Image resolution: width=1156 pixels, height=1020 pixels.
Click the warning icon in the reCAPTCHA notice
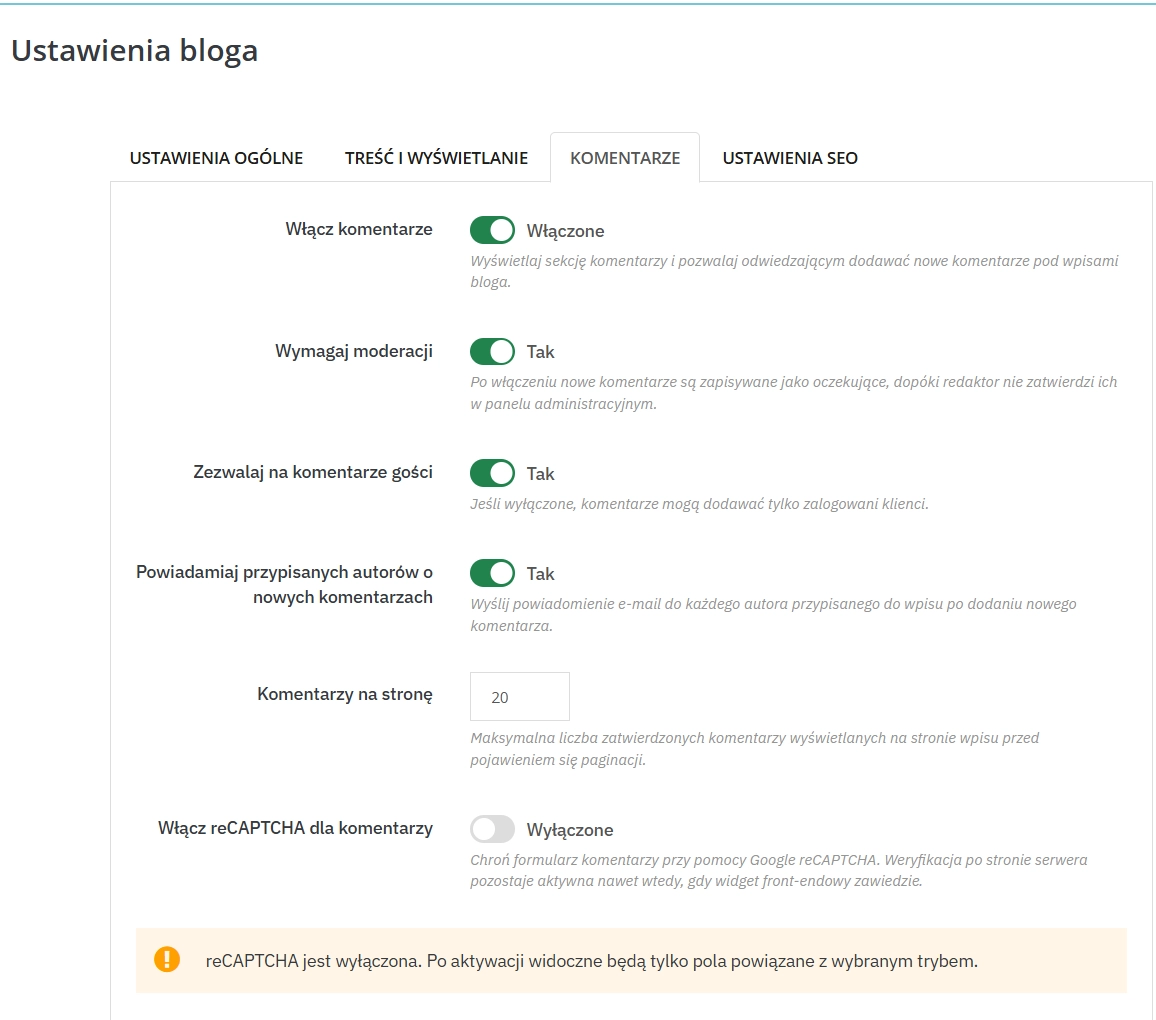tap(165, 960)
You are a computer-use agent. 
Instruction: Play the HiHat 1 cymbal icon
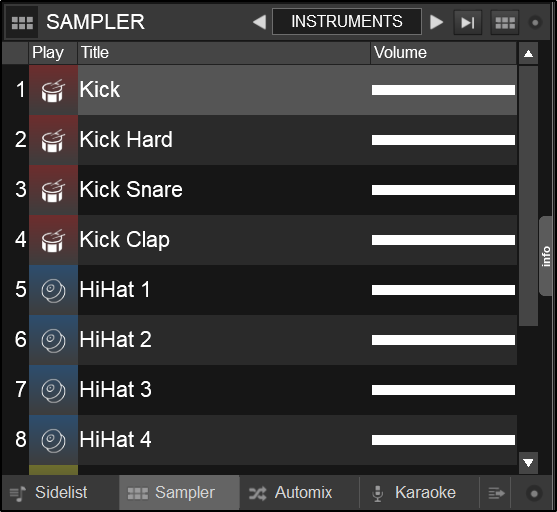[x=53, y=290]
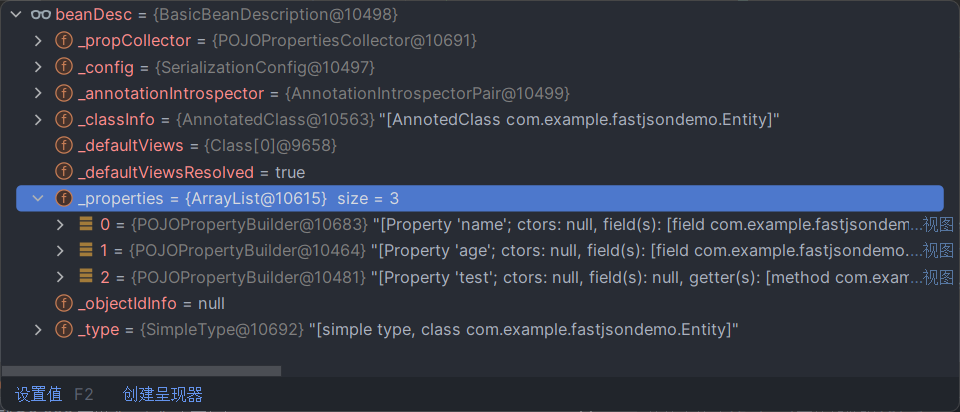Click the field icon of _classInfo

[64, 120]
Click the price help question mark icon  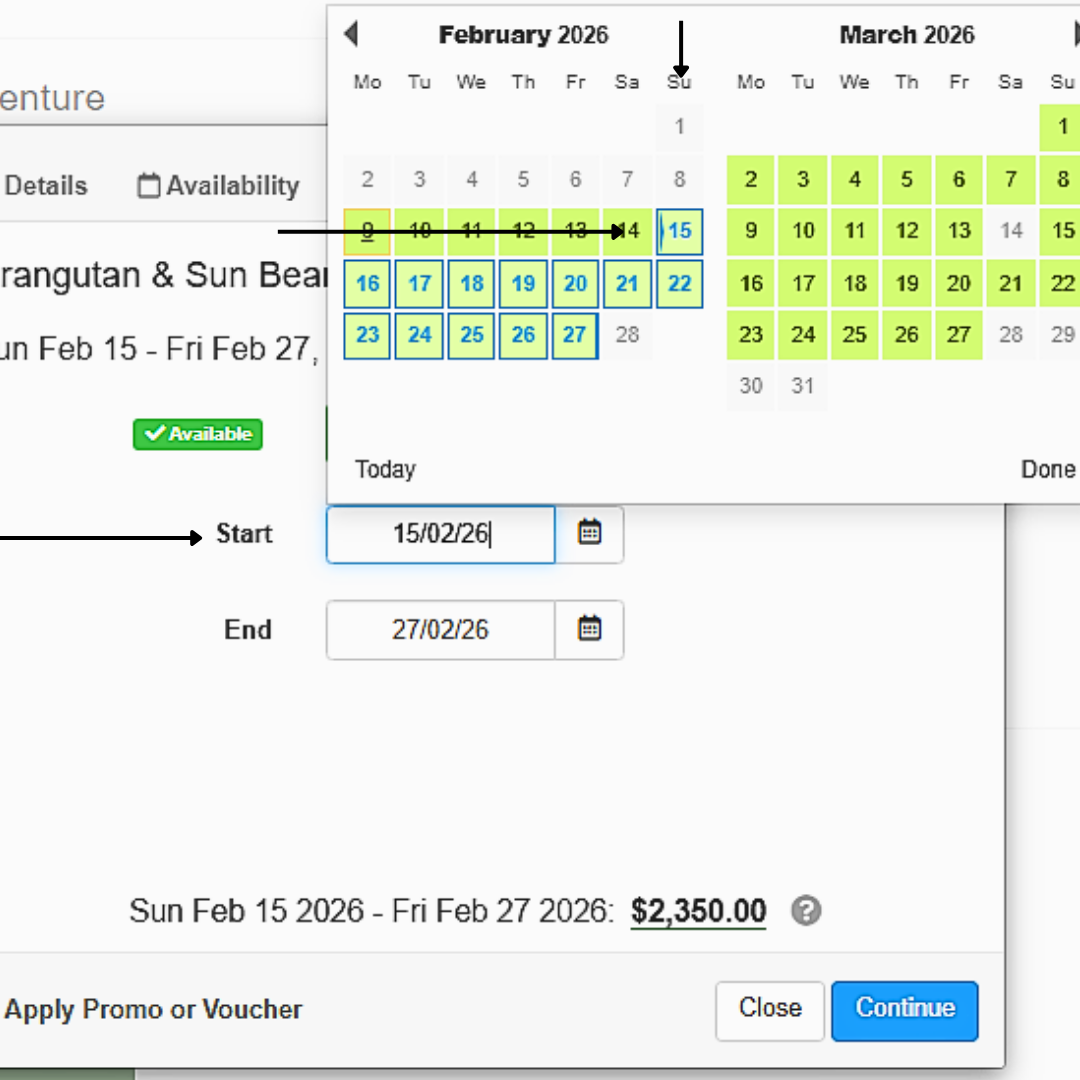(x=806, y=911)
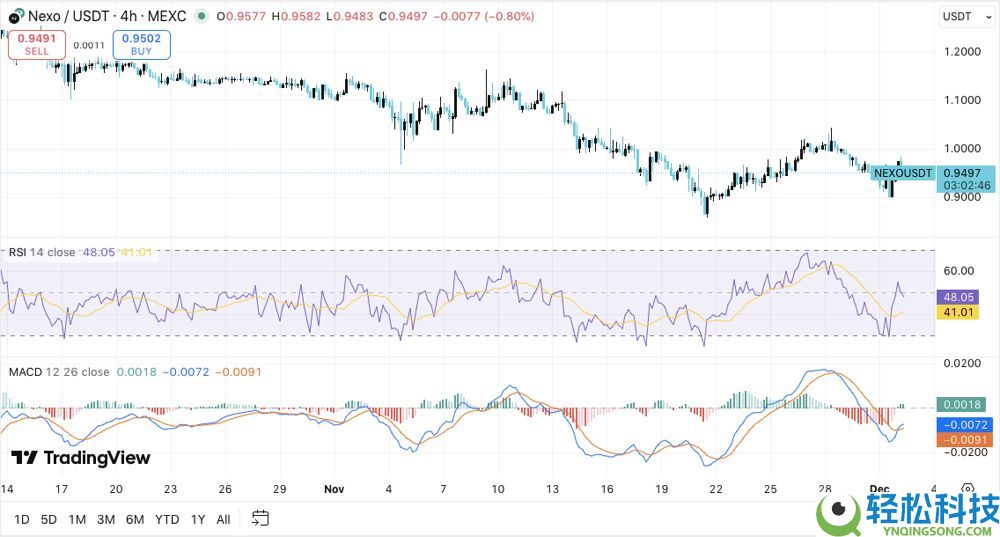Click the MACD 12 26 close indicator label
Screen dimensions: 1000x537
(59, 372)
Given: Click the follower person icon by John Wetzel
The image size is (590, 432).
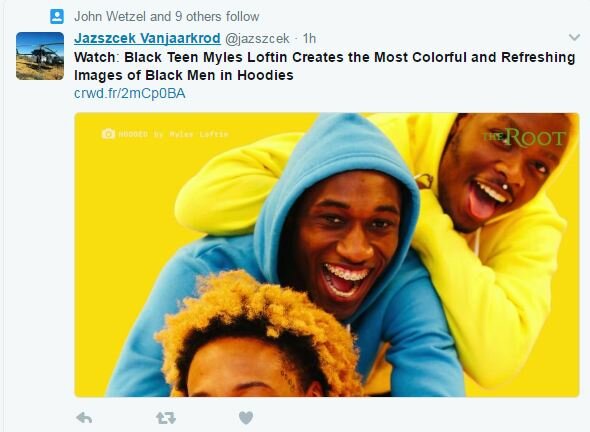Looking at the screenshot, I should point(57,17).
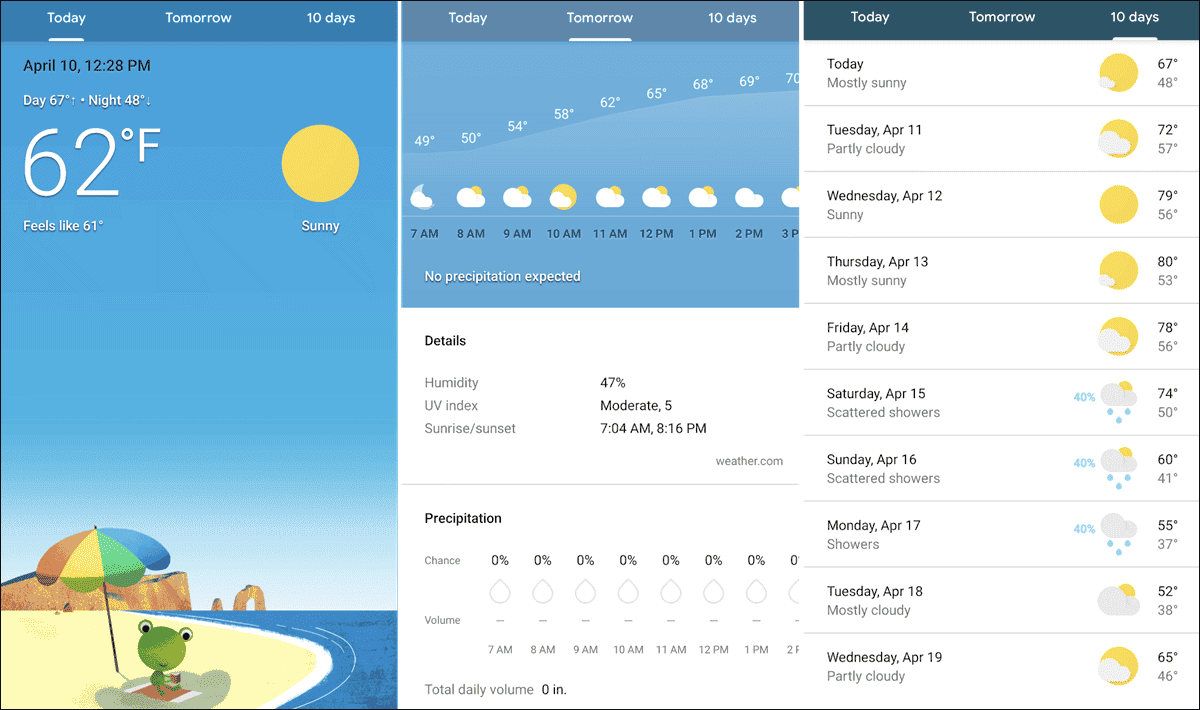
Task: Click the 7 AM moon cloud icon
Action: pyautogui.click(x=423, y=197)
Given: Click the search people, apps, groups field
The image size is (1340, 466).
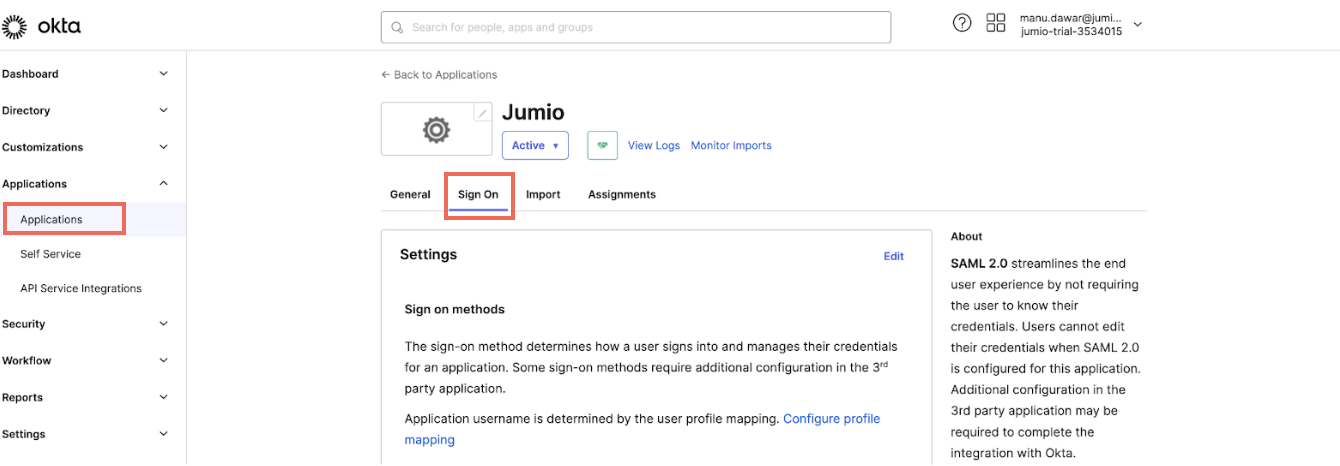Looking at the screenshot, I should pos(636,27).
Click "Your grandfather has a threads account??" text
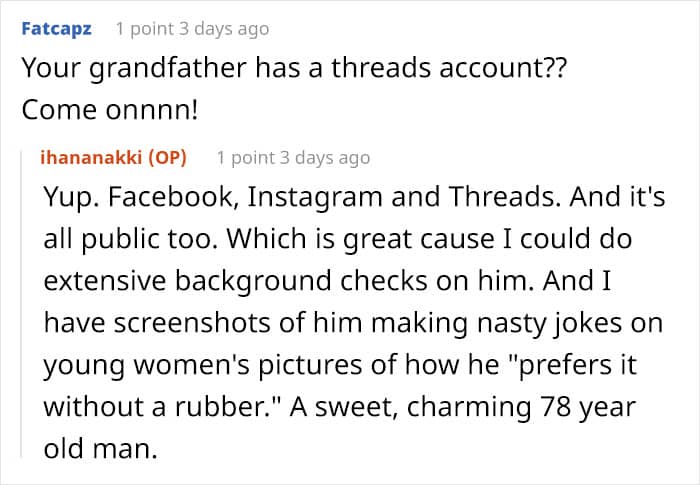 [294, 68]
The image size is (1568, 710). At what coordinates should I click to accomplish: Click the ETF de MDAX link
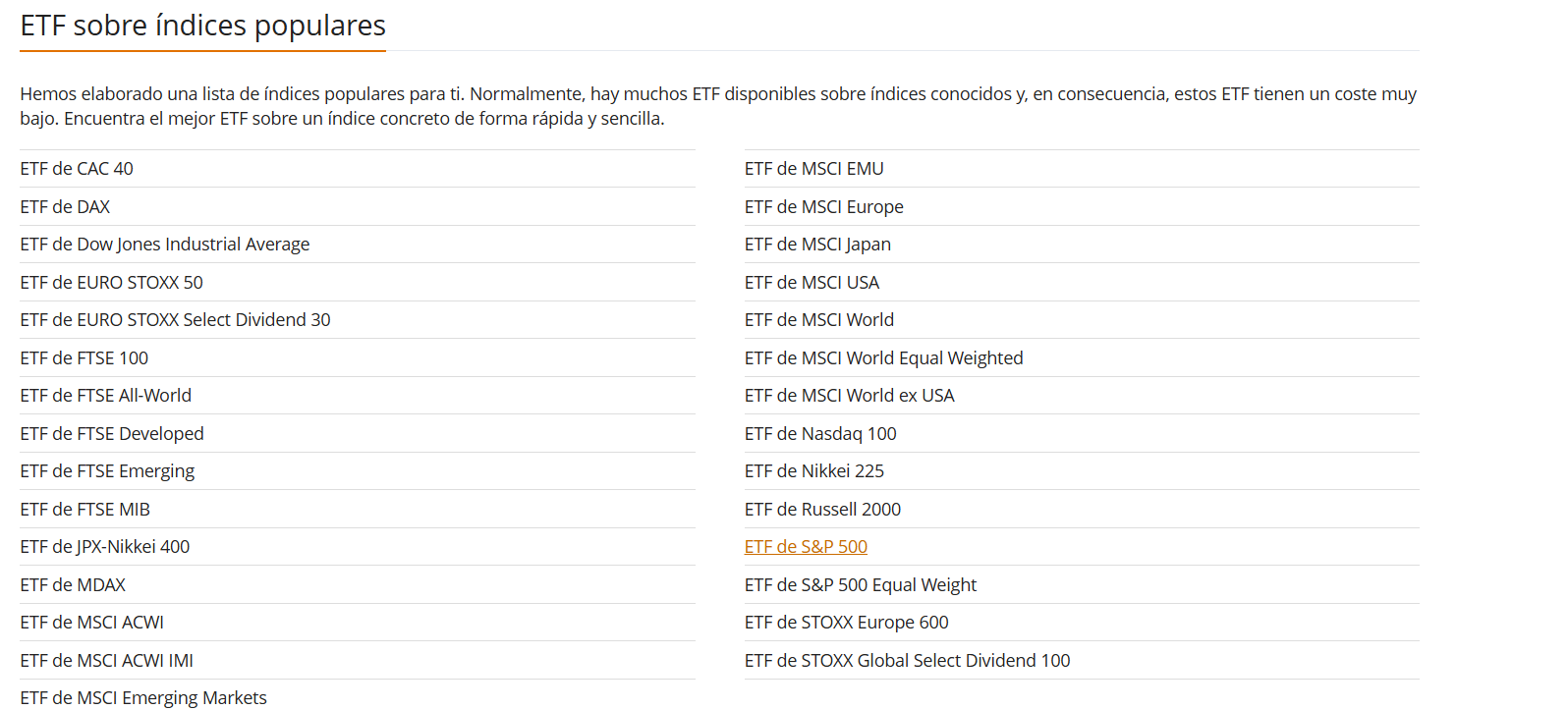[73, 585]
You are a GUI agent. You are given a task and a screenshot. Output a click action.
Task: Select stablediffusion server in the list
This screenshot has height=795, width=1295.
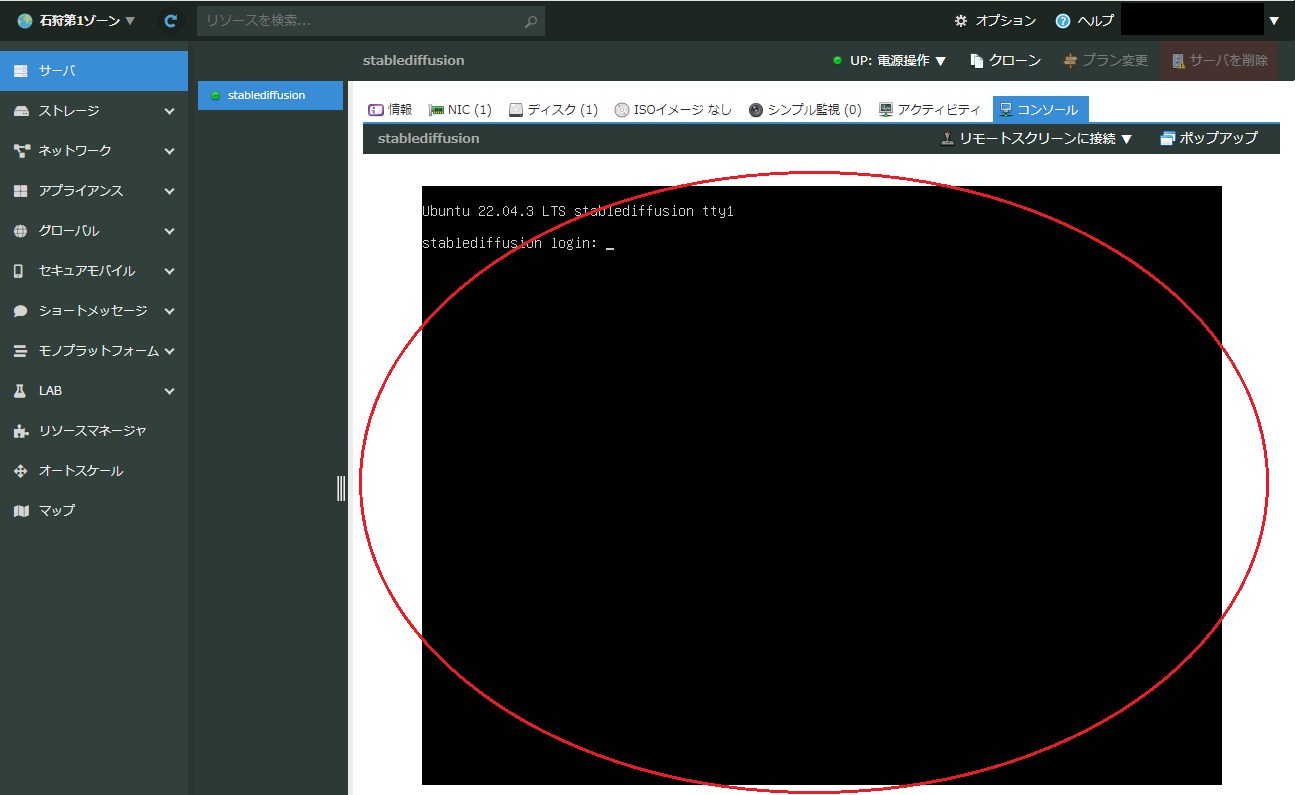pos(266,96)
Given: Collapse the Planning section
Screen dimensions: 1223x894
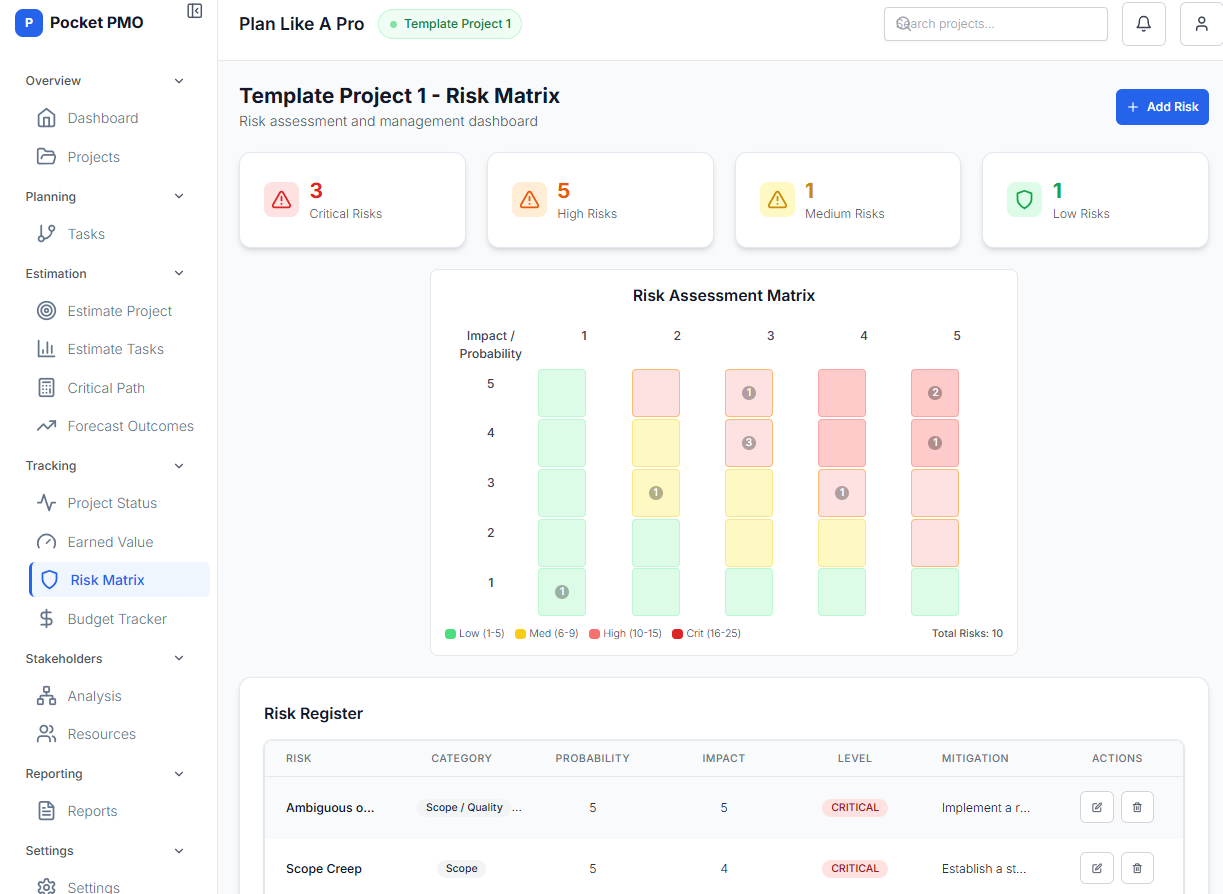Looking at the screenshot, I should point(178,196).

********************

(ASSIGNMENT):
Among the entries above, how many lines hold the string "agent"? Answer with the bare number.

(SOLVED EXERCISE):
2